* YOUR ASSIGNMENT
Given the listing that follows, report all lines in which the string "screenshot" occurs.

══ EXTRACTED INFORMATION ══

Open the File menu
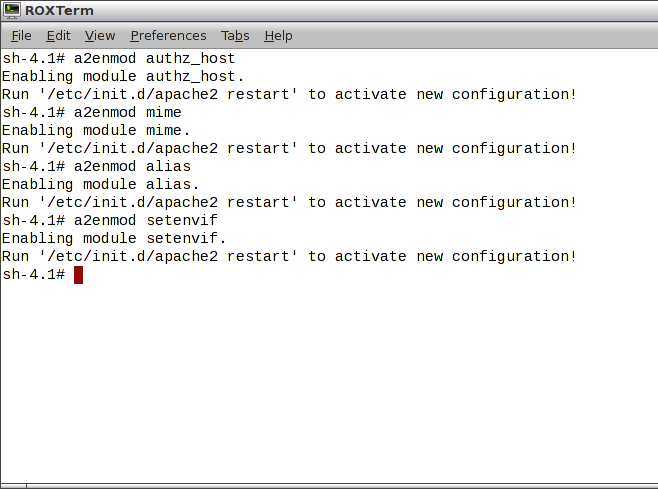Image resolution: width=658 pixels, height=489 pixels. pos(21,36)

═══
══ EXTRACTED INFORMATION ══

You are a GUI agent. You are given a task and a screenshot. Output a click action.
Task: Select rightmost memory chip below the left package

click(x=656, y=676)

═══
══ EXTRACTED INFORMATION ══

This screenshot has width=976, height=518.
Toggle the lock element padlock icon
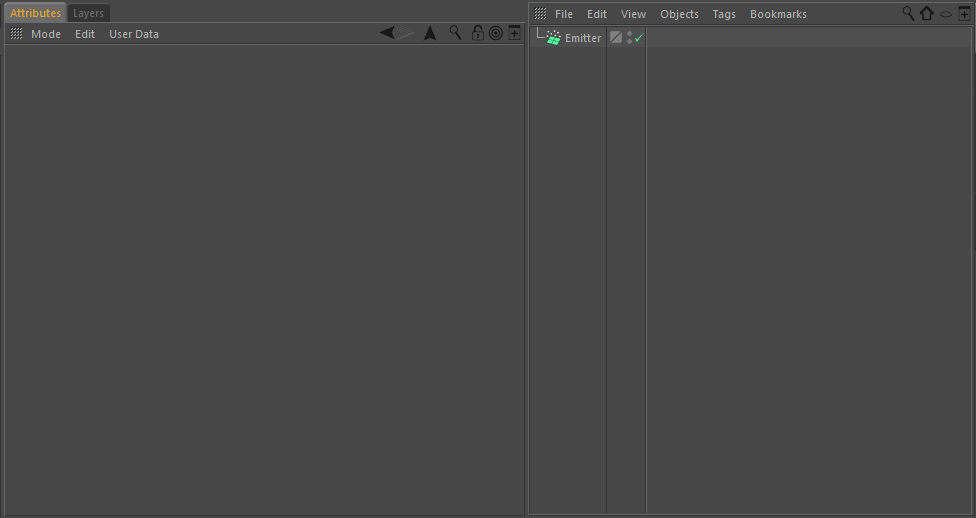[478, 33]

═══

* RESULT OF THE TASK
You are a GUI agent. You are given a task and a screenshot. Output a click action.
This screenshot has width=976, height=518.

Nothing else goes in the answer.